**Prompt 1**
Answer these questions using the article on the Corona impeachment trial:
(a) Who made the final plea to oust the Chief Justice?
(b) What amounts did Fariñas say went undeclared in Corona's SALNs?
(c) On what day are the senators expected to vote?
**Prompt 2**
Reproduce the article on the Corona impeachment trial word for word, starting with "That will leave" and going on through "Representatives, Feliciano Belmonte.".

Tuesday, May 29, 2012

Drilon votes Corona guilty on Article 2

The Senate, convened as an impeachment court over the past four months, adjourned on Monday having heard the final arguments of lawyers prosecuting and defending Chief Justice Renato Corona, and now placing the fate of the chief magistrate solely in the hands of senator-judges.

The senators are expected to vote on Tuesday either to convict and immediately remove Corona from his post as Chief Justice, or to acquit and send the Philippines into uncharted political waters.

It will ultimately be a political vote, and while there will be time on Tuesday for each senator-judge to explain his or her vote, the impeachment trial had in fact progressed, and will conclude, with no formal guideline or consensus on the criteria for voting to either convict or acquit. The senators early on in the trial had raised questions as to the "quantum of evidence" or the level of proof that they should seek – whether at par with standards for criminal, civil, or administrative cases – but there was never any resolution on the matter.

That will leave Corona's fate to be determined by a mixed group of lawyers and non-lawyers distributed over a number of political parties and affiliations, and each with different political considerations and interests heading into a crucial election season.

Congressmen composing a panel of prosecutors on Monday accused Corona of "deception of the highest order" and called for his sacking, as the historic four-month trial reached a climax. The final plea to oust the Chief Justice came from no less than the Speaker of the House of Representatives, Feliciano Belmonte.

The first Supreme Court justice to stand trial, Renato Corona is accused of hiding millions of dollars' worth of assets and other graft, claims he says were cooked up by President Benigno Aquino to have him removed.

"Palusot." Excuses, excuses. This was how Ilocos Rep. Rodolfo Fariñas - as member of the House panel prosecuting Chief Justice Renato Corona - characterized the defense of the chief magistrate in the concluding impeachment trial against him.

Fariñas said Corona and his lawyers' explanations for peso and dollar properties undeclared in the Chief Justice's statements of assets and net worth (SALN) all amounted to "one flimsy excuse after another" ("puro palusot") - all coming too weakly and too late supposedly after Corona had been caught in what lead prosecutor Niel Tupas recapped as "lies".

Fariñas said Corona's accounting for $2.4 million and P80 million that went undeclared in his SALNs were hard to swallow.

The Chief Justice on Friday tried to counter suggestions that the moneys were ill-gotten, saying the dollar amounts could be easily explained by his and his wife's discipline and foresight in saving dollars starting from the 1960's. Corona had even noted that he started investing in dollars in the late 1960s when the peso traded at "2-to-1" with the US dollar.

As for not declaring the savings in his SALN, Corona and his lawyers have insisted that the Chief Justice had no obligation to declare his dollar "savings" given laws guaranteeing secrecy and privacy in foreign currency deposits. The peso accounts, they add, were not actually entirely Corona's, and were supposedly aggregated and co-mingled savings of Corona, his wife, children, and even relatives tied to a family company.

Fariñas, however, mocked the very notion of Corona hoarding dollars starting from the 1960s. By the prosecution's accounting, for the Chief Justice's story to hold true, Corona started buying dollars "when he was in Grade 4." Meanwhile, he said Corona's story about co-mingled funds contradicted what the prosecution tried to portray as an increasingly convoluted story that at turns made clear delienations between his properties and assets and those of his children and relatives, and at turns suggested they were one and the same.

**Given material**
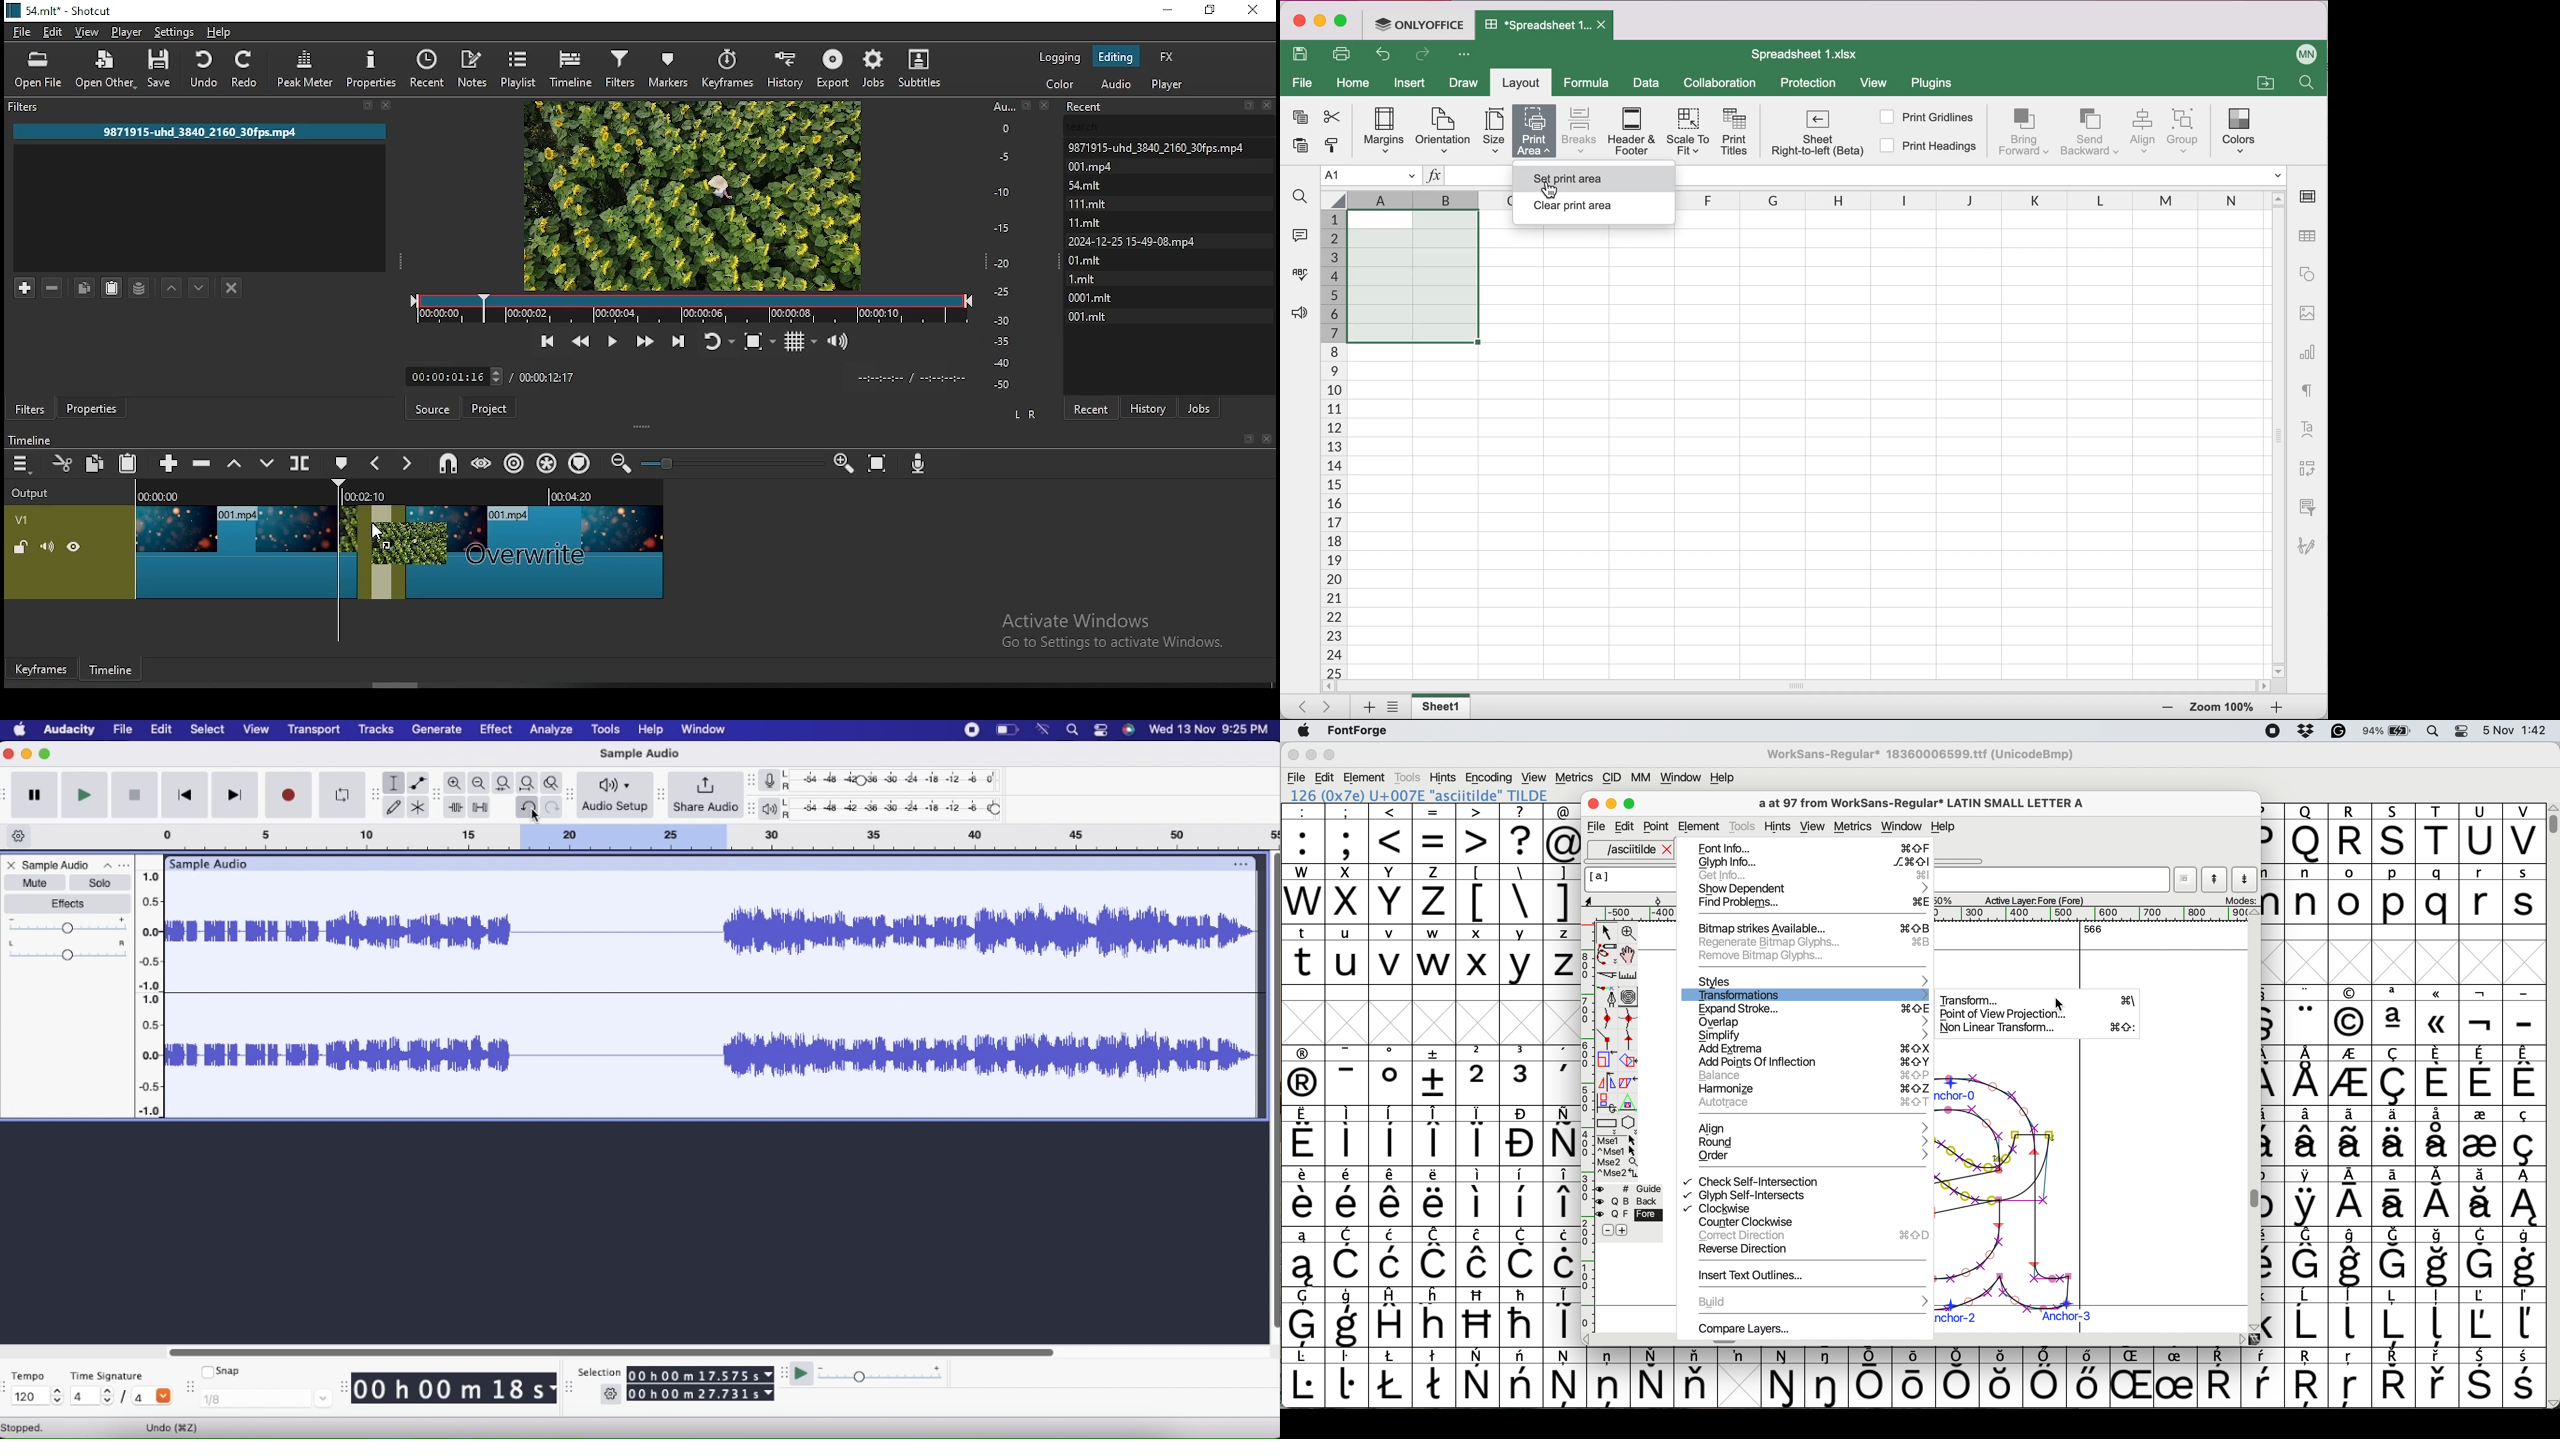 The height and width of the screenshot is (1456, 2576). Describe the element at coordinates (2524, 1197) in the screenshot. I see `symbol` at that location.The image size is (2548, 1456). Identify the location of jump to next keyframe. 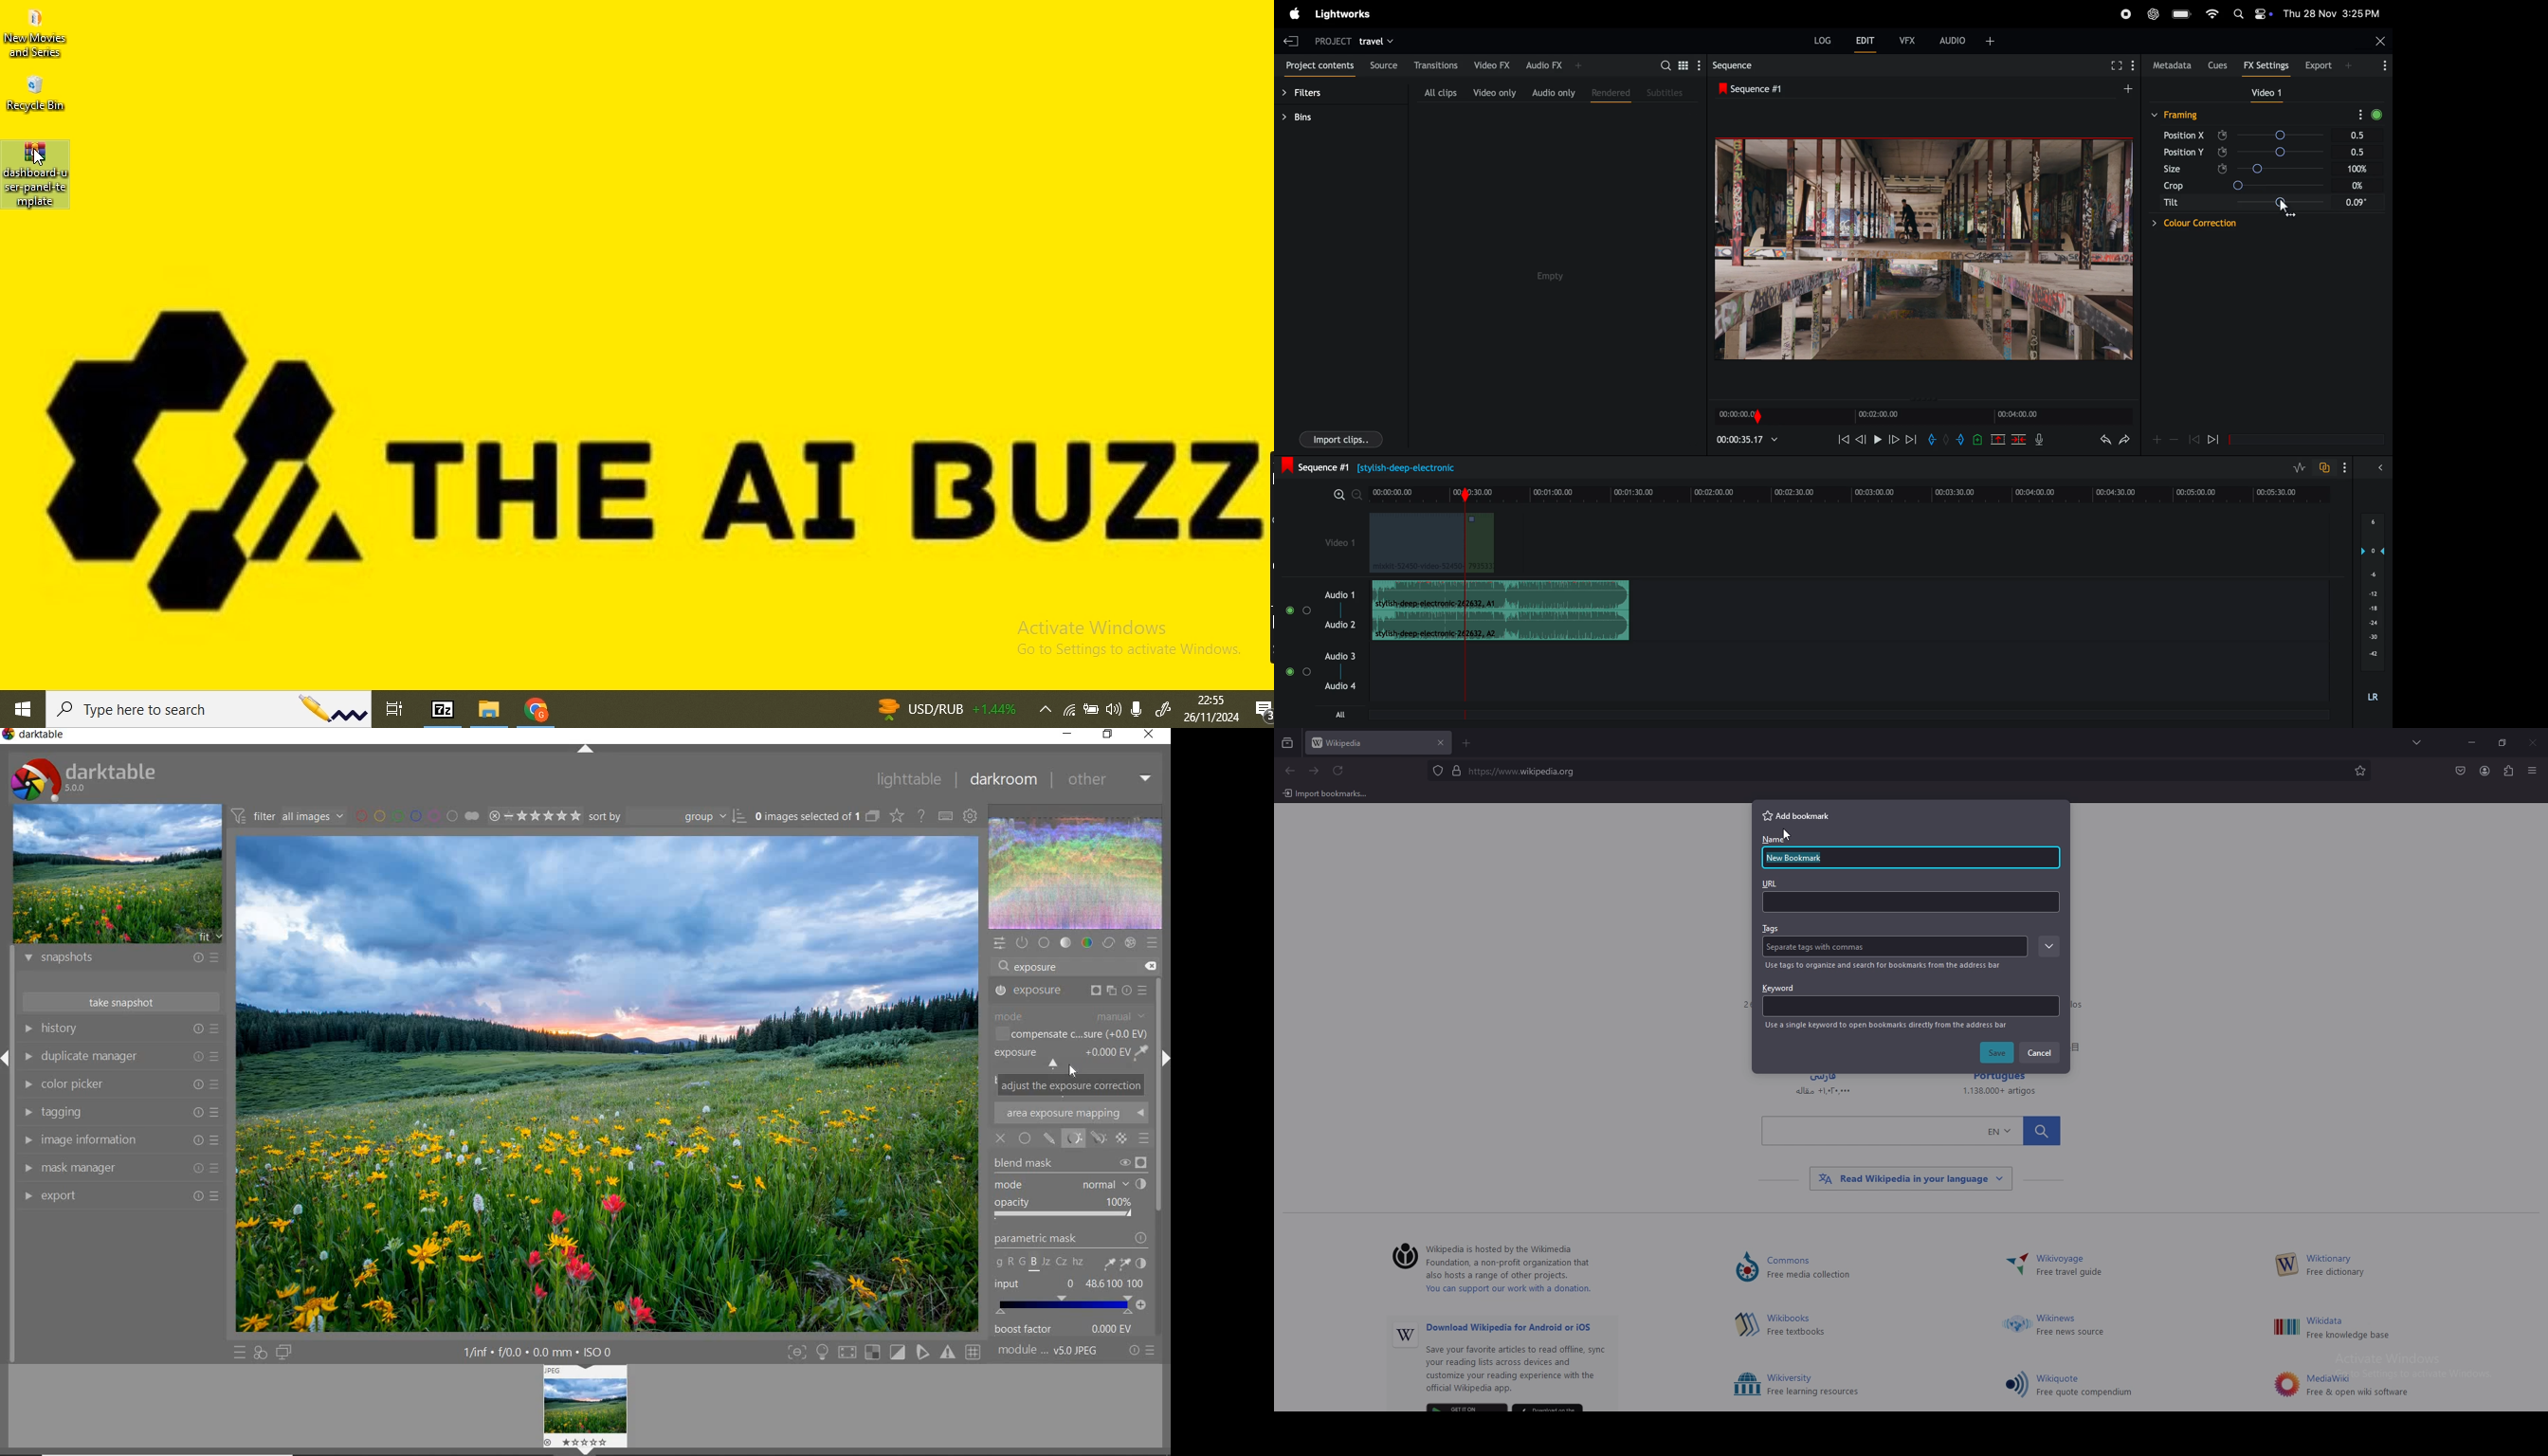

**Expected answer 1**
(a) Feliciano Belmonte, the Speaker of the House of Representatives.
(b) $2.4 million and P80 million.
(c) Tuesday.

**Expected answer 2**
That will leave Corona's fate to be determined by a mixed group of lawyers and non-lawyers distributed over a number of political parties and affiliations, and each with different political considerations and interests heading into a crucial election season.

Congressmen composing a panel of prosecutors on Monday accused Corona of "deception of the highest order" and called for his sacking, as the historic four-month trial reached a climax. The final plea to oust the Chief Justice came from no less than the Speaker of the House of Representatives, Feliciano Belmonte.